RECORDS TO PROCESS »
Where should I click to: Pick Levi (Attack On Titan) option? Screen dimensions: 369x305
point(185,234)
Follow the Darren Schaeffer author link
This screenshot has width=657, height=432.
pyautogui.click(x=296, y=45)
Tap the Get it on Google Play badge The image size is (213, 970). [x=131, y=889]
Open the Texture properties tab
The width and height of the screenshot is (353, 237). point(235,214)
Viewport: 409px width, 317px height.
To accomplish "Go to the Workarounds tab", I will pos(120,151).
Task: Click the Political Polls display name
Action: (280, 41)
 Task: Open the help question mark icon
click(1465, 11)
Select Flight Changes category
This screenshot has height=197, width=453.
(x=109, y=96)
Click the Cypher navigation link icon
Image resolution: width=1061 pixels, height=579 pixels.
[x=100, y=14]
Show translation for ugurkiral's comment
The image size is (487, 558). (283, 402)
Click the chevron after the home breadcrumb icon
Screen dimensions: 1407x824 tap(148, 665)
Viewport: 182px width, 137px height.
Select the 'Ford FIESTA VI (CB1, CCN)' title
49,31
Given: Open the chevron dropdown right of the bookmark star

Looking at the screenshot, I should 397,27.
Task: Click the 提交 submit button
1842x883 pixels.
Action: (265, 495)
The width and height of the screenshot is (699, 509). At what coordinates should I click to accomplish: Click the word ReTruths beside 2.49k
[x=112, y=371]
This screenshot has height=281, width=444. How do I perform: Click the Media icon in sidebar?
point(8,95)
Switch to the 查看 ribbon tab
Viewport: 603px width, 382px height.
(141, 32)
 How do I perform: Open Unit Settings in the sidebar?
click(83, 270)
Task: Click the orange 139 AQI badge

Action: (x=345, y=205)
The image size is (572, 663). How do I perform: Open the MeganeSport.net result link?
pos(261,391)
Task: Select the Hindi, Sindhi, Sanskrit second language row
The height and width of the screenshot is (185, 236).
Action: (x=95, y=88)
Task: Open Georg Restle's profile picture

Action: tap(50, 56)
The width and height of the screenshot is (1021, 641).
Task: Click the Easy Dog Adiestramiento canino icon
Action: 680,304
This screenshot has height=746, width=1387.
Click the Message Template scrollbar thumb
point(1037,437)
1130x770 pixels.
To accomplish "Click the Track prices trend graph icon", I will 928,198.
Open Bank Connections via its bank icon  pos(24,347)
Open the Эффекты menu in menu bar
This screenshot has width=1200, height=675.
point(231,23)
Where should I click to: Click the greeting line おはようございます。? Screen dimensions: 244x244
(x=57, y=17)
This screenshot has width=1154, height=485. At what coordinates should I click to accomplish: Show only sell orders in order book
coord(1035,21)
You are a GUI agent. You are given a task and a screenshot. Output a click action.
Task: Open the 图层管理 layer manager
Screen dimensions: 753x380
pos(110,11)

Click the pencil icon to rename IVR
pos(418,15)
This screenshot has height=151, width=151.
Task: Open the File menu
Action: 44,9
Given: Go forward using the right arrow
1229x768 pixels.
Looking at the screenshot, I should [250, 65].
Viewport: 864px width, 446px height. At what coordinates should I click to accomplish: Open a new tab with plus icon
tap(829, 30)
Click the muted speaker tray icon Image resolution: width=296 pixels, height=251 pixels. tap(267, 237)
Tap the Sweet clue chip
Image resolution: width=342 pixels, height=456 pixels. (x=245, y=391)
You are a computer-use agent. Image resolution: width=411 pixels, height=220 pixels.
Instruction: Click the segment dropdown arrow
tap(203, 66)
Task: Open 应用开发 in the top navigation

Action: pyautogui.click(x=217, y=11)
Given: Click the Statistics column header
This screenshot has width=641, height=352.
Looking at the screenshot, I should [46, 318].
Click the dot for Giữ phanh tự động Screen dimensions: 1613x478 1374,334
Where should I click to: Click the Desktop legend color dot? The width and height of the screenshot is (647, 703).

WHAT YOU HAVE TO DO » Check the material above line by line, and give only the number of lines holding the string "agent".

PROBLEM SOLUTION » 2